The Salt Line

He’d known what to expect, but still, how strange it all was.

It was as if he had stumbled into an abandoned newsroom, or campaign headquarters—some space where clusters of people worked at computers in close proximity and downed cheap coffee by the liter. The living room’s perimeter was lined with couches and desks, scavenged and makeshift, the floor between them a spider’s web of intersecting power cords all leading to the place where a chimney might have been, once, but now sat a large, hulking piece of equipment with its own cords trailing up and through a hole in the ceiling. The solar generator. What was being powered were a handful of computers: four older, out of date by five or eight years, but one absolutely state-of-the-art, even by in-zone standards, with a beautiful two-hundred-centimeter TI Dimension-Tech display that depicted, in rest mode, an eerily realistic small waterfall finishing in a churning foam so detailed that a beam of sunlight slipping through the boarded-over windows picked up droplets of digital mist.

“There’s a porch off the back of the house,” June had told him. “You’ll find what you need there.”

He made his way through the kitchen. It was dusty but tidy, smelled of mothballs. A mousetrap rested unsprung on the tile floor, pellet of food untouched.

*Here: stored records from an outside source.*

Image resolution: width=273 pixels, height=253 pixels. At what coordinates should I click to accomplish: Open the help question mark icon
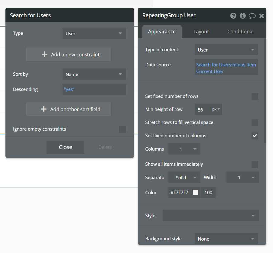[x=233, y=16]
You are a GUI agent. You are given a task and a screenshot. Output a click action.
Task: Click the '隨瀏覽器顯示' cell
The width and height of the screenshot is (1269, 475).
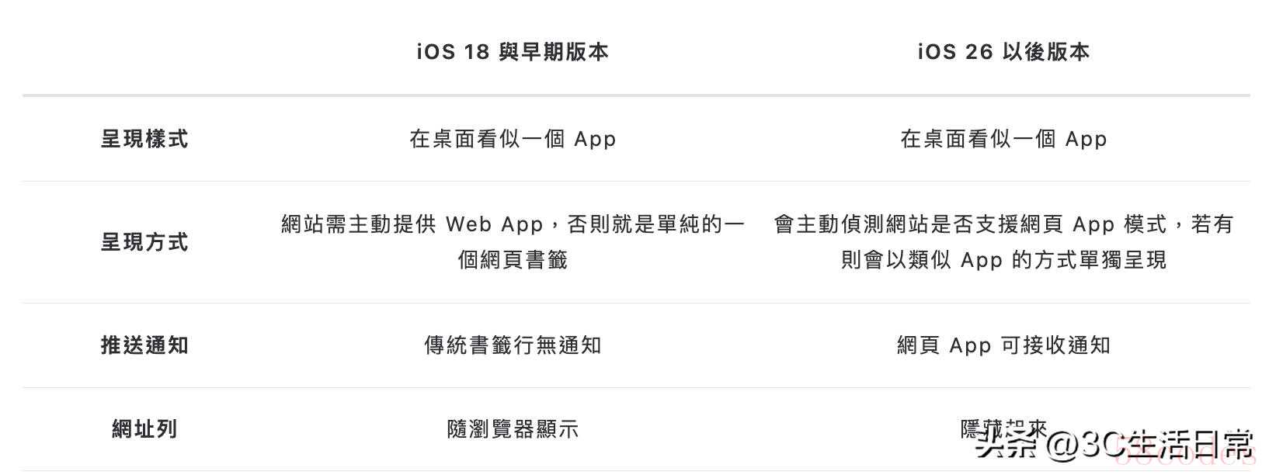(513, 429)
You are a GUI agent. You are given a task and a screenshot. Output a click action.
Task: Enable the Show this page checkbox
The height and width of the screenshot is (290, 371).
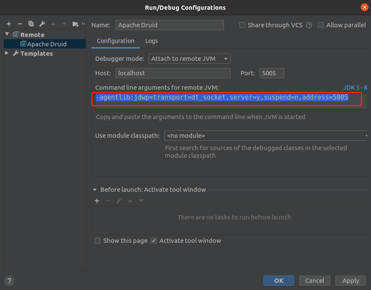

The door to the back porch had a plastic sheet hanging over it; Andy pushed it to the side, slid three different deadbolts over.

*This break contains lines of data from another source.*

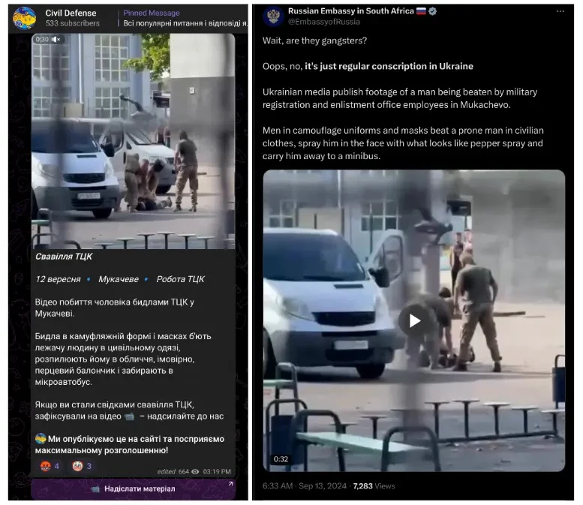Click the 7,283 Views count
This screenshot has width=583, height=505.
(x=374, y=486)
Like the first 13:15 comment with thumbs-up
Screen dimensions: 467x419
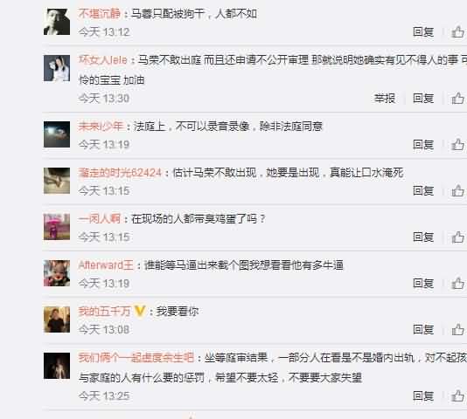(x=457, y=190)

The porch had been screened in once, but most of the screens were missing, or damaged, big rough-edge holes marking the passage of raccoons, rats, nesting birds. Moldy latticework boxed the railing in now, curtained with vines. A camera sat on a tripod, its eye pointing through an opening in the lattice.

Andy hunted for its On button. Pressed it. A red light blinked. Inside, he’d been told, the fancy computer was now recording. He’d need to download the video to a thumb drive and bring it back to June.

He glanced at the camera’s display screen. It showed the time—5:07—and a crisp view of the place where Nick Road intersected with Highway 18 and Atlantic Zone had built its Lenoir substation, a broad, gray cinder-block structure that blocked the old road, angled back with two long wings, and connected to a razor-wire fence eight meters tall and God only knew how many kilometers long. Behind the fence, eight smokestacks rose like turrets, emitting a steady gray trickle of foul-smelling smoke. This was an older section of the Salt Line, the new “waste repurposing ramparts” still creeping up this way from the south, eight years from projected completion. Not even Andy had known about this entry point. Not until yesterday, when June explained the day’s plan to him. The little house on the rise took advantage of a gap in the TerraVibra—the constant vibration had been proven to degrade power-generating facilities (a significant risk when dealing with some unsteady materials, some nuclear)—and so a Ruby City tech crew was able to grab a signal here from Atlantic Zone feeds. What’s more, the house offered a perfect location from which they could, undetected, monitor the comings and goings of Big Sky Fine Meats and V&M Logging, two of David Perrone’s biggest smuggling fronts.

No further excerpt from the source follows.